東日本大震災1年後の石巻で見たとある集落
これは、東日本大震災の1年後に石巻市へ仕事で行った時の話。
タクシーでの移動中、市内の大川小学校の辺りを通った。
ここは、津波で逃げ遅れた子供たちが大勢亡くなった小学校だ。
予定の時間まで少し余裕があったので、ちょっとだけ車から降ろしてもらい、手を合わさせてもらった。
ビルがまるでサイコロのように転がっていたりと、まだまだ震災の被害が多く残っており、そこかしこで工事が行われていた。
その後、中心部に戻ったのだが、その大川小学校の近くに、“全く被害を受けていない集落”があった。

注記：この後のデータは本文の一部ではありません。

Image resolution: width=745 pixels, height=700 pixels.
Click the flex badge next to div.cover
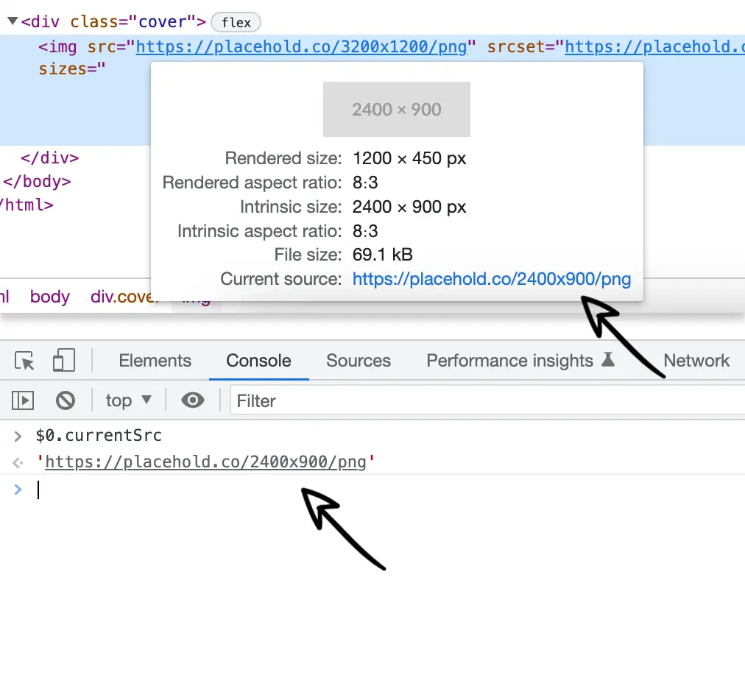click(235, 21)
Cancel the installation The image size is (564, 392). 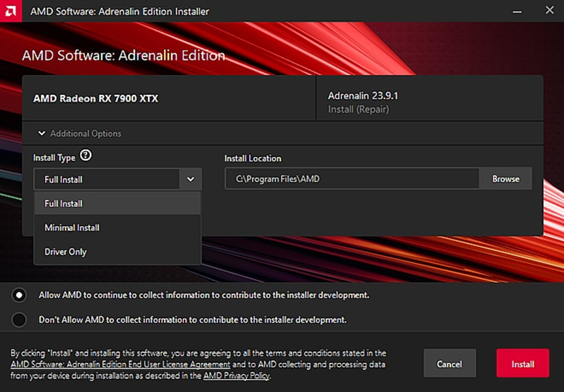point(449,364)
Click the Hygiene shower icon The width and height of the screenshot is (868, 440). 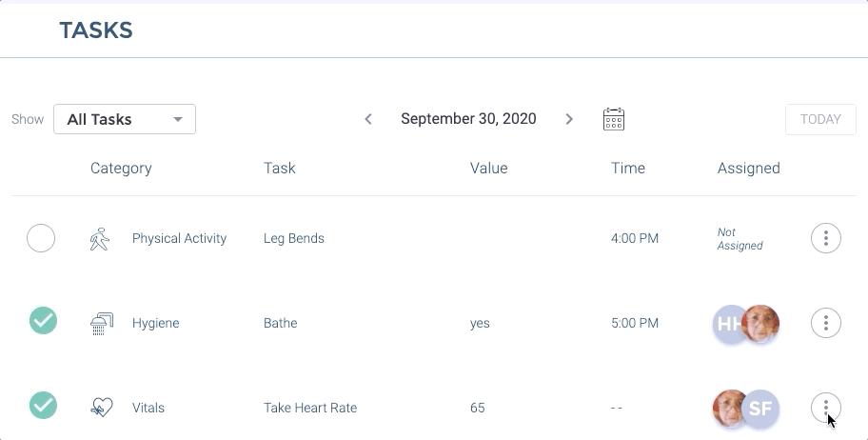(101, 323)
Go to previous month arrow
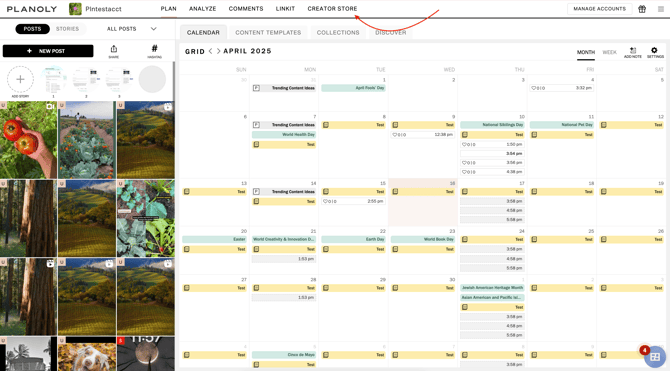The height and width of the screenshot is (371, 670). tap(211, 51)
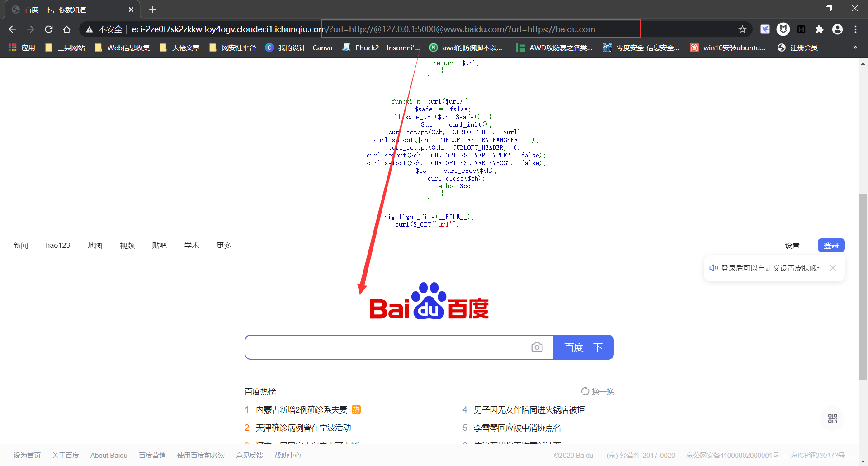Open a new browser tab
This screenshot has height=466, width=868.
click(152, 10)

海岸の近くで高台にあるわけでもなく、むしろ坂を下った窪地のような所にある集落だ。
あまりに普通の光景だったので、思わず運転手さんに「ここは津波が来なかったんですねぇ」と尋ねた。
そしたら、こんな答えが返ってきた。
「全然被害がないでしょ?この集落はなぜか津波が来なかったんですよ。集落の入り口で津波が引いていったみたいでね。ここは熱心に菩薩様を祀っているから、そのおかげですかね」
その集落は平和そのもので、同じ市内の他の場所と比べると明らかに違っていたので、それが逆に異様に見えて少し戸惑った。
参考
この話と似たようなエピソードが、阪神淡路大震災などでもある。
教会が全壊したにもかかわらず、キリスト像の後ろで炎が止まり、奇跡的にキリスト像が残ったという話。※参考:Google検索(阪神淡路大震災 キリスト像 たかとり教会)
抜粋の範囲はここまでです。